Earlier, we described that high S-Ca but low S-Mg without involvement from S-P can predict all-cause mortality in type 2 diabetes, although this is stronger for men than for women [26]. Other studies also describe high mortality with high S-Ca [27, 28]. Women with type 2 diabetes had in addition to their lower S-Mg, significantly higher S-Ca compared to men with type 2 diabetes and non-diabetic women at baseline. It has been postulated that, parathyroid hormone mediates the direct effects from phosphate, calcium, vitamin D, and magnesium on metabolic syndrome in women but not men [29]. The ionic involvement is important to highlight as low S-Mg and low S-P and high S-Ca have implications for CVD risk in type 2 diabetes with or without disturbed glucose and urate metabolism.

It has been suggested that the metabolic disturbances in type 2 diabetes causes hypomagnesaemia [30, 31]. Women with type 2 diabetes might lose more S-Mg than men do as indicated from low baseline values and from the strong response from the change in magnesium on change in S-Urate.

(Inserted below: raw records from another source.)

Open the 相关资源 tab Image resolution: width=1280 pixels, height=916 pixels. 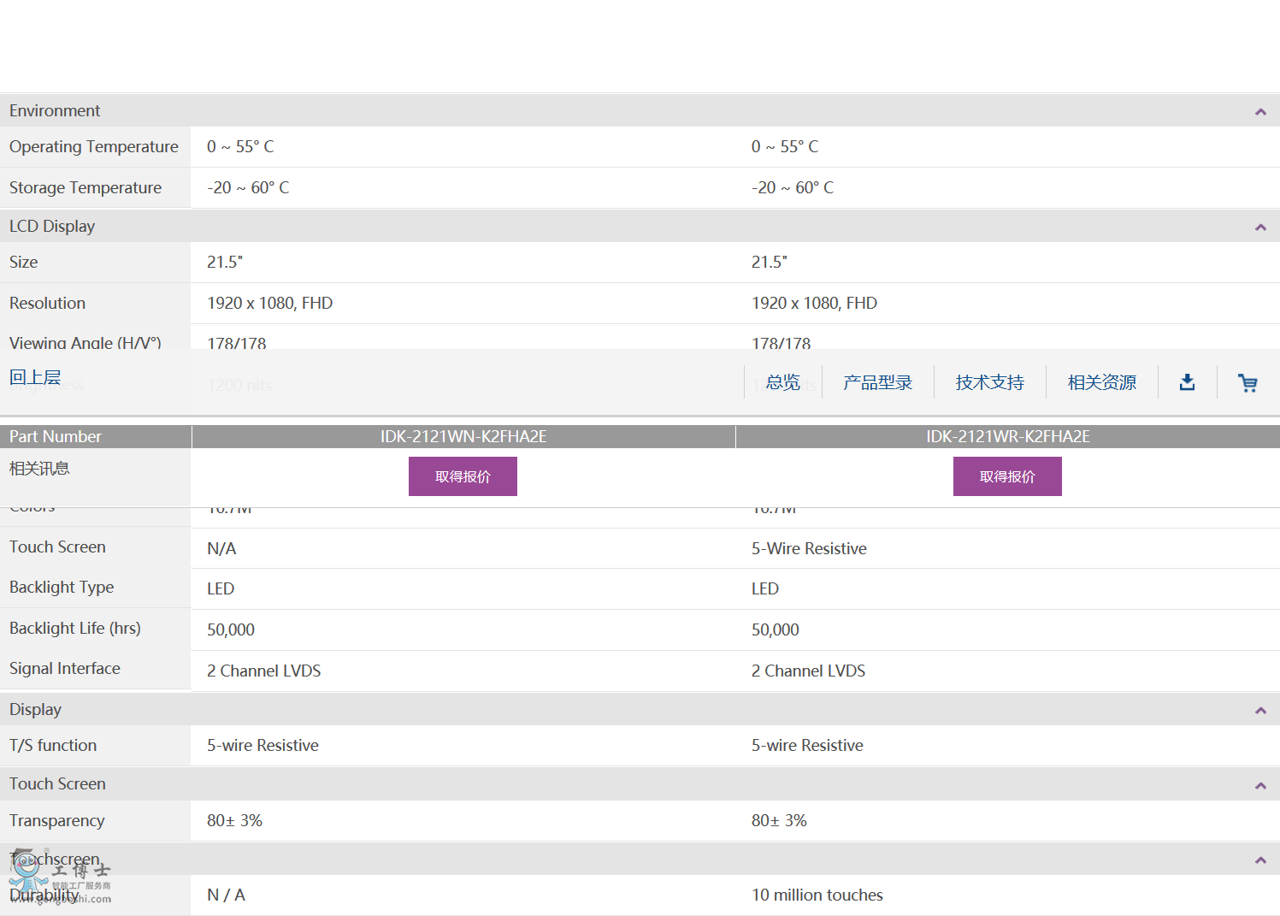coord(1101,382)
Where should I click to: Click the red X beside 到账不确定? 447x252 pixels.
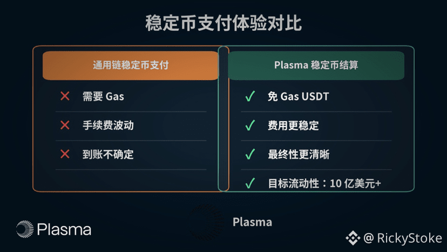click(x=65, y=155)
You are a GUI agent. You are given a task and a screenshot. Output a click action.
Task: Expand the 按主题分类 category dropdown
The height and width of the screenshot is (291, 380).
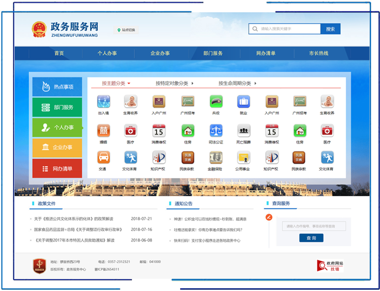(116, 84)
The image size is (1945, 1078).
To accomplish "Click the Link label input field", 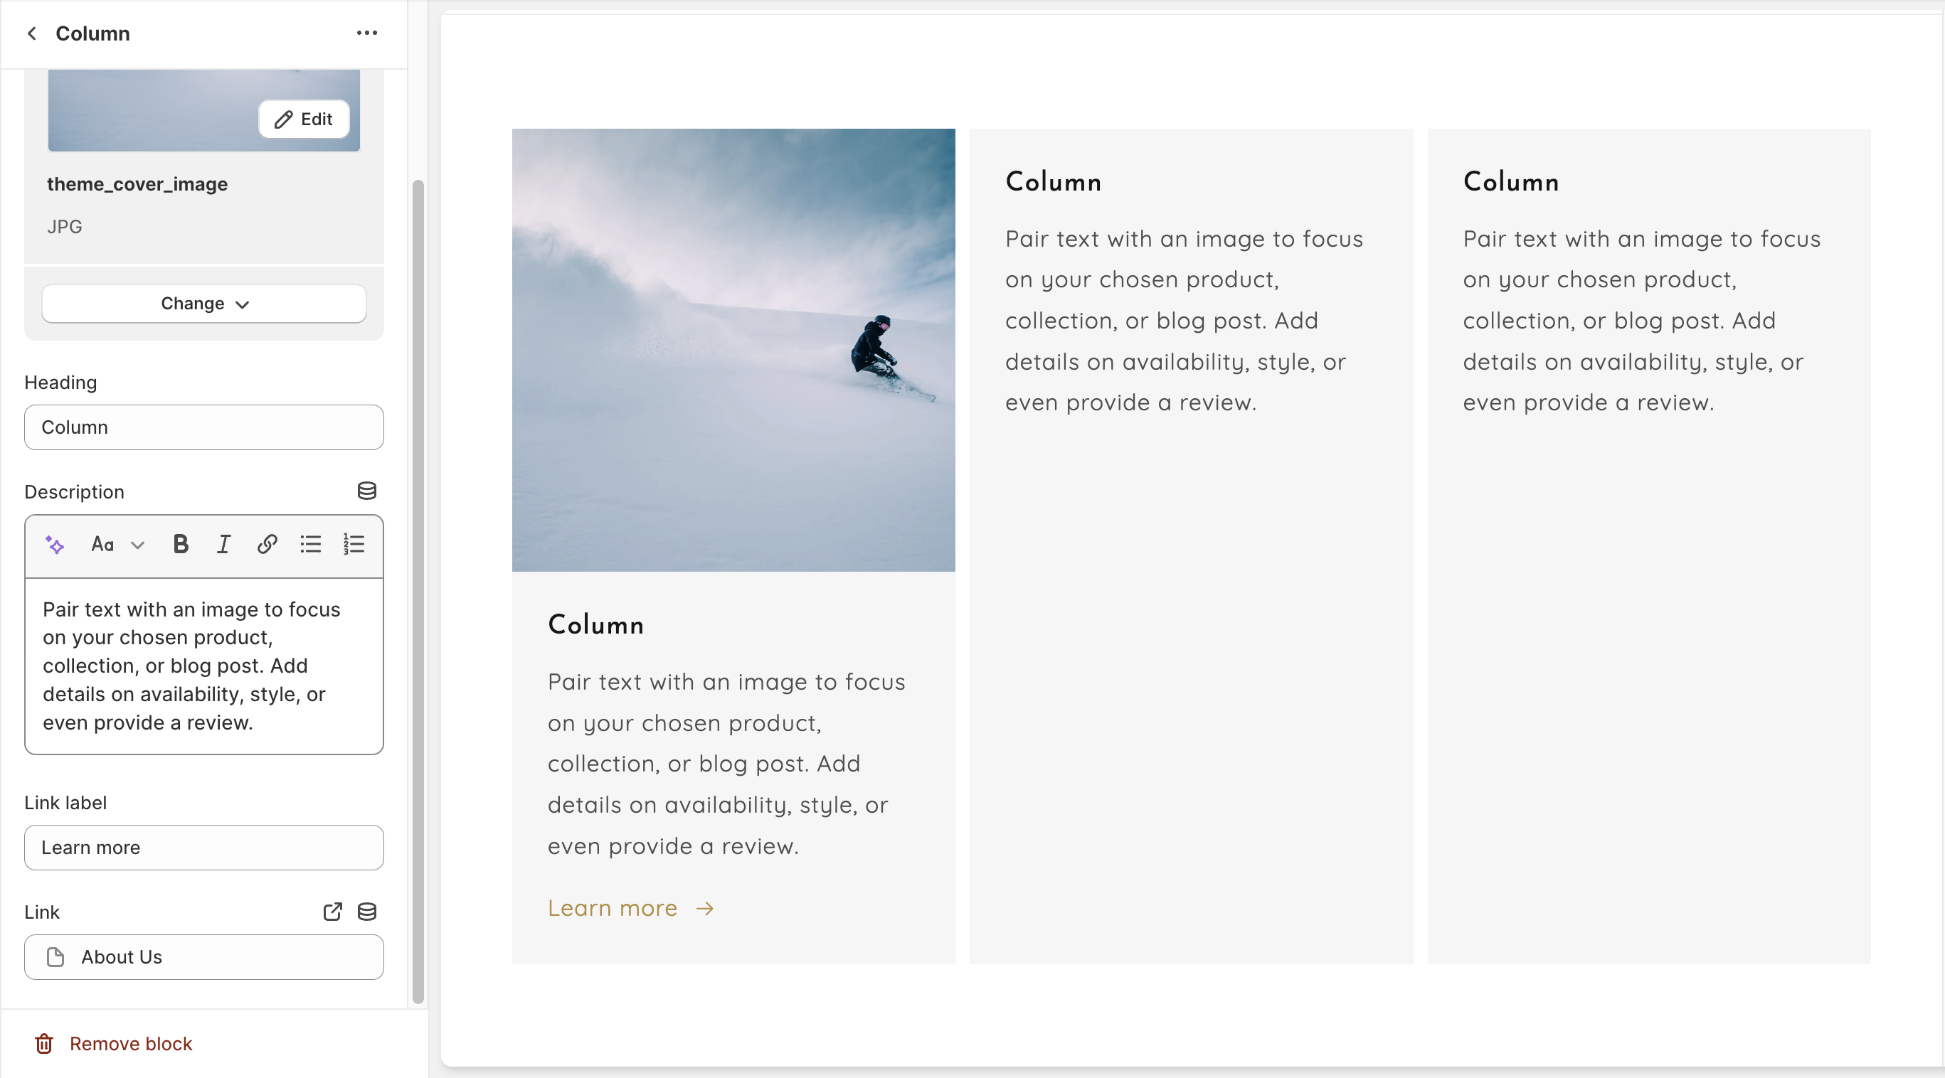I will (x=204, y=848).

A change in S-Mg associated with change in S-Urate, however, was also revealed in non-diabetic men.

With a decrease in S-Glu and concomitantly increase in S-Mg and decrease in S-Ca, the risk for CVD may be reduced even though S-Urate increases. An increase in S-Mg might have had an intracellular effect, which is important to consider in risk level determination, related to ischemia, catecholamine elevations, and insulin resistance [32, 33]. This indicates that it is not enough to improve metabolic control with insulin or oral hypoglycaemic agents: it is also important to reverse hypomagnesemia [34]. A supplementation with magnesium may be needed to correct the low levels.

In conclusion

The metabolic disturbances in non-diabetes condition is associated with changes in body weight, indicated from the findings of this study, of changes in only non-diabetic women and men but not in type 2 diabetic patients. In addition, changes in S-P (women) and S-Mg (men) were associated with changes in S-Glu (+) in the non-diabetic population. Thus, the low S-P in obesity might disturb the regulation of S-Glu in non-diabetes. This disturbance, in turn, might result in high S-Ca and low S-Mg in type 2 diabetes, maybe the two missing links in the study of CVD risk in this patient population. These associations are strengthened by the result of an association between changes in S-Urate and S-Mg (+) in women with type 2 diabetes, which is associated with change in S-Glu (-). In non-diabetics, low S-P should be considered as a risk factor for type 2 diabetes, while low S-Mg and high S-Ca should be considered as risk factors for CVD in type 2 diabetic patients.